Vendrell today called for "quick victories" against insurgents in the country, but he made clear that a more varied strategy is needed to comprehensively defeat the Taliban.
Speaking to journalists at EU headquarters in Brussels, Vendrell appeared to suggest that NATO and other Western institutions do not have a sufficiently clear idea of who they are fighting.
"We do need to seriously look at how the Taliban is composed, what goes by the name of Taliban, who are the people that we label Taliban," Vendrell said. "Are they all part of a single group under the command of Mullah Omar? Or are they autonomous groups who perhaps do not have the kind of national or Islamist agenda that the Taliban are known for, but perhaps have specific grievances regarding certain provinces in the country? We need to find out more about that."
Taken By Surprise
Vendrell, who lives in Kabul, said the resurgence of the Taliban this summer took all observers by surprise. Previously, only small groups of insurgents had engaged in classical "guerrilla-style" warfare. NATO and its allies now face large formations.

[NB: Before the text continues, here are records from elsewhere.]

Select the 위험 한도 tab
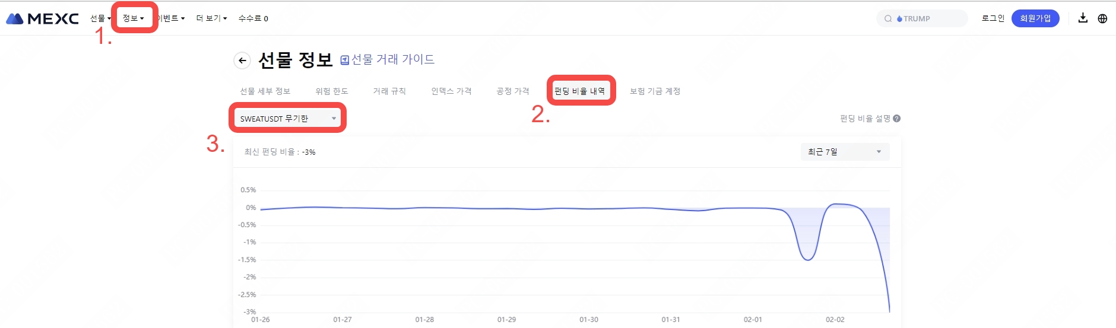1116x328 pixels. [x=331, y=91]
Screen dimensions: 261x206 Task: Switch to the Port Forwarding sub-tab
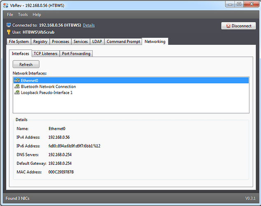coord(76,54)
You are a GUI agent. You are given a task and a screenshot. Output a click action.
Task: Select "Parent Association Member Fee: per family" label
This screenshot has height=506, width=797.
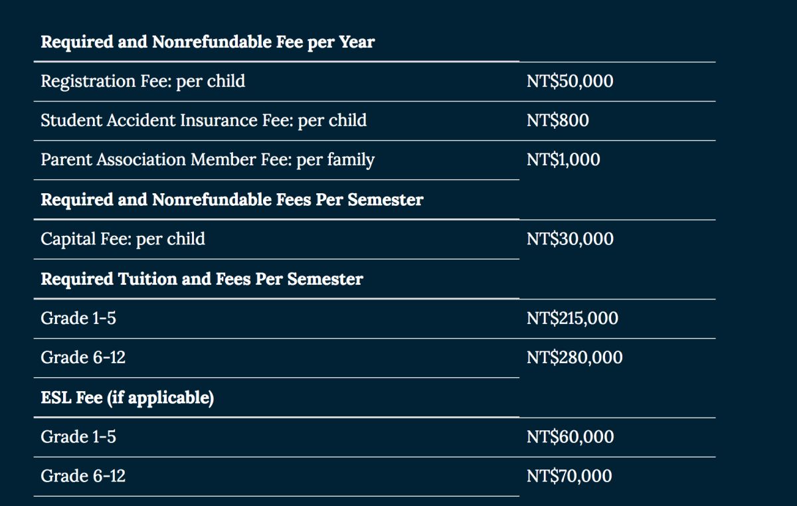(x=207, y=160)
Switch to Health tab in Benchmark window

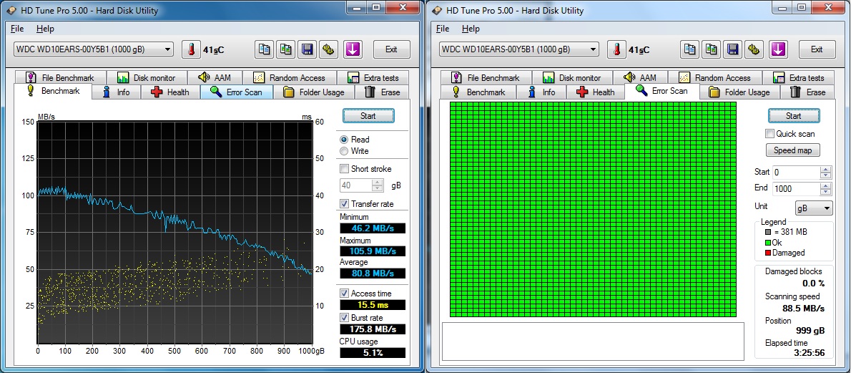[x=170, y=92]
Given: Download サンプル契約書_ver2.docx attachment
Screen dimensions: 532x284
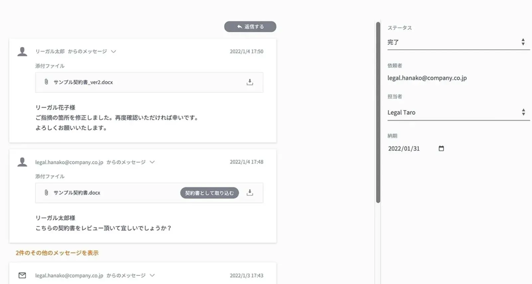Looking at the screenshot, I should coord(250,82).
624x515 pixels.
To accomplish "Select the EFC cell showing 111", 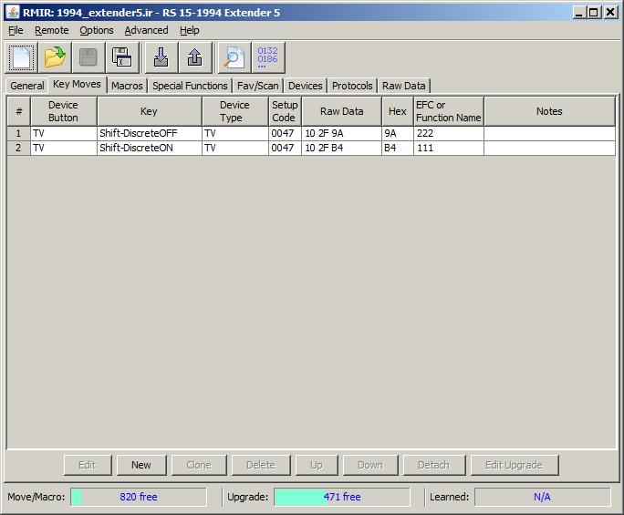I will [447, 148].
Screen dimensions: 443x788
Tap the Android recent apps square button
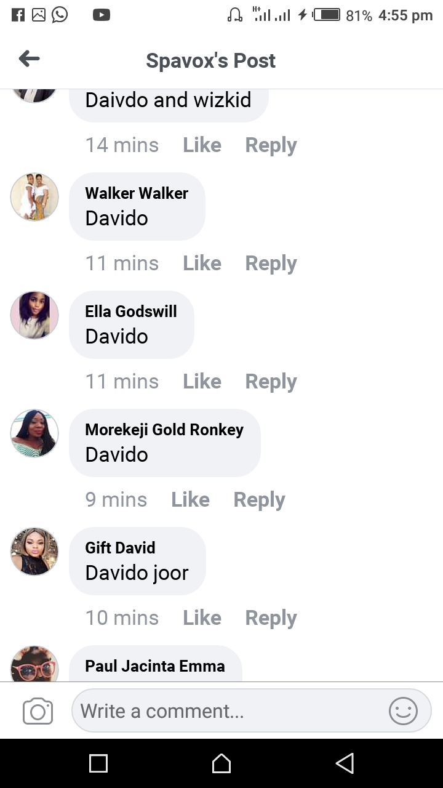[x=98, y=763]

Vendrell argued it is essential for the NATO-led International Security Assistance Force (ISAF) to avoid civilian casualties, which he said "come at a political price."
He said NATO understands the complex relationship between the insurgents and the local Afghan population and has avoided "gloating" over the numbers of Taliban fighters its forces have killed.
Beyond Military Action
In an acknowledgment that many of the Taliban appear to be local peasants who have taken up arms, Vendrell argued that NATO and Afghanistan's Western supporters must start looking beyond military action.
"I think we are clear about the strategy to follow," Vendrell said. "One is some quick military victories, [then] quickly extend the area of governance by the central government progressively from the areas which have been taken over -- in other words, the idea of 'ink spots' -- coupled with immediate improvement in governance and improvement in reconstruction."
Vendrell said the reconstruction effort must become much more visible, and that Western aid must shift from humanitarian assistance to support for the overall economic rehabilitation of the country. He said this is necessary to undermine support for the militants.
The EU envoy said creating jobs is of primary importance.
"At the end of the day, the reason why the Taliban are able to recruit so many people is less due to ideological grounds, [and] more because the Taliban is able to pay better than the police and the army pay their own [people]," Vendrell said.
...But Also More Troops
Vendrell supports the request of NATO commanders for more troops, saying that if NATO nations provide the requested 2,000 to 2,500 extra troops, the insurgency could be suppressed by the end of the year. He said NATO pressure is already having an effect on the Taliban in the south, forcing them to move their activities into provinces where ISAF is not so strong.
Vendrell took issue with comments made by Pakistani President Pervez Musharraf in Brussels earlier in September. Musharraf said there is a danger the Taliban insurgency could mushroom into a Pashtun "national war."
"The Pashtuns in Afghanistan have taken great offense [at] this comment made by President Musharraf that the Taliban are a Pashtun national movement," Vendrell said. "Of course, it's true -- it's true that virtually all Taliban are Pashtun. But it's certainly not true to say that the Taliban represents the majority of the Pashtun population."
Musharraf also argued that the Taliban's "center of gravity" is in southern Afghanistan. In response, Vendrell today emphasized the insurgency's strong links with Pakistan. He said that when Musharraf visited Afghanistan in early September, the Pakistani president acknowledged during a 75-minute chat with his Afghan counterpart, Hamid Karzai, that members of the Taliban continue to cross into Afghanistan from Pakistan.
Vendrell also said he does not think the deals Musharraf has agreed with tribal elders in Pakistan's Pashtun region of Waziristan provide a guarantee that Taliban infiltration will stop. He noted that after the first such agreement with Southern Waziristan, infiltration from Pakistan into the neighboring Afghan provinces of Paktia and Khost had, in fact, increased.